The reaction mechanism of isocitrate lyase (ICL) is known for quite a while (fig 3). In this reaction mechanism the H of the blue OH group donates an electron, makes a double bond, and splits of the COOH group.
Fig 3. Reaction mechanism of ICL (above) and the structure of oxaloacetate (below)
Actually, oxaloacetate in water is in equilibrium with its diol form (figure 4).
Fig 4. Oxaloacetate is in equilibrium with its diol.
Until today OAH is the only known enzyme of this superfamily that has a substrate in a diol form. So the extra OH is unique to OAH.
Modeling the extra OH in the active site with the "swap" option does not work very well in yasara, because yasara can't deal with changing the double bond of C=O to the single bond of C-OH without proper energy minimization (try to make the diol with the swap option if you like).
Fig 5. The result of energy minimization performed on the diol form of oxaloacetate in the OAH model.
In 2008 a model of OAH was generated similar to the way you did it today. With this model we were already in 2008 able to:
- Reveal the OAH specific serine 157 (figure 6)
- Reveal the reaction mechanism of OAH (via the diol substrate)
- Show the relation between oxalate production and pathogenicity of fungi
- Make a very strong inhibitor of OAH (potential anti-fungal drug)
The inhibitor was designed by organic chemists that realized they had to make a compound that is 100% in the diol form. This was the case with difluoro-oxaloaceate. This compound indeed proved to be a very strong inhibitor of OAH and was later crystallized together with OAH of the fungus Cryphonectria Parasitica (pdb file 3M0JA).
- To see how well you modeled oxaloacetate in the active site load the drug of 3M0JA in your model with the 3DM option of Yasara.
Fig 6. Picture of the model of OAH taken from the 2008 publication: Identification of fungal oxaloacetate hydrolyase within the isocitrate lyase/PEP mutase enzyme superfamily using a sequence marker-based method. This picture clearly shows the predicted Ser157 H-bridge with the diol of oxaloacetate.
Extra questions
Position 157 is the center of the correlated mutation network. P is the most common residue at position 157 (is that correct?). We have generated a subset of sequences that have a P at position 157 called "P157"
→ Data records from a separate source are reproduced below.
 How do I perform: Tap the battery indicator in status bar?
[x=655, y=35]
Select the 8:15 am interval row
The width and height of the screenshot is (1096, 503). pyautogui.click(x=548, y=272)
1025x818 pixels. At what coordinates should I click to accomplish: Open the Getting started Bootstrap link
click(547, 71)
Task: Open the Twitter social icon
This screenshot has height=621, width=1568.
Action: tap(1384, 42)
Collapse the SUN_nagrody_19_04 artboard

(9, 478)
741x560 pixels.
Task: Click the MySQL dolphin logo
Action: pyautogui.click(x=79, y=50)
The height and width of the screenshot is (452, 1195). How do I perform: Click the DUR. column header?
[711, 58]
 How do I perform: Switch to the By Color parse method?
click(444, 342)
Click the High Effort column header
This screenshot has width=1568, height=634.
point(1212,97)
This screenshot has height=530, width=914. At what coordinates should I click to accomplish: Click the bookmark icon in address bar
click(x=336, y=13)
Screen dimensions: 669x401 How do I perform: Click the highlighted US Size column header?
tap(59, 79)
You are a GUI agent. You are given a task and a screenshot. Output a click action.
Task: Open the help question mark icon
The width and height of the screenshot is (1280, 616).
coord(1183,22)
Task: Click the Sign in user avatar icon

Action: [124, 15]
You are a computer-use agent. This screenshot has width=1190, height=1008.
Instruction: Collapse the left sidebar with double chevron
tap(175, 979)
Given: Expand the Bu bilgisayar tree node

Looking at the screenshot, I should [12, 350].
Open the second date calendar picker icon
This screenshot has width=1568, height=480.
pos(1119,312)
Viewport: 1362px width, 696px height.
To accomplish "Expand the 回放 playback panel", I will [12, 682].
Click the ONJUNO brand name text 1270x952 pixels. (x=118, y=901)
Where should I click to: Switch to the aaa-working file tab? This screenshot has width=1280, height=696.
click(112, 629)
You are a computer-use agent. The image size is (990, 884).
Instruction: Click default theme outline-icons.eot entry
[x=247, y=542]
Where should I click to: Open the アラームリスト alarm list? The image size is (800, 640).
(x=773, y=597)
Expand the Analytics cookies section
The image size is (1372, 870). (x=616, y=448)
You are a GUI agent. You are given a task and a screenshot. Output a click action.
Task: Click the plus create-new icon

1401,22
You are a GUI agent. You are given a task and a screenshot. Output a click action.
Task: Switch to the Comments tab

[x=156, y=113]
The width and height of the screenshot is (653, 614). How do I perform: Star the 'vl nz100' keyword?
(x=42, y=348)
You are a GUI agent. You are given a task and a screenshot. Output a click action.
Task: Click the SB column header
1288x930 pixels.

Take home message: The function underlying correlated mutations heavily depend on the input alignment. Always look for additional data (in this case protein-protein interaction data → did you find that?) that might explain a correlated mutation network.
The correlated mutations in this superfamily seem to reflect positions important for specificity. You want to change the specificity of OAH and you decide to rationally design a mutant library. Your screening method allows you to screen up to 1000 mutant clones.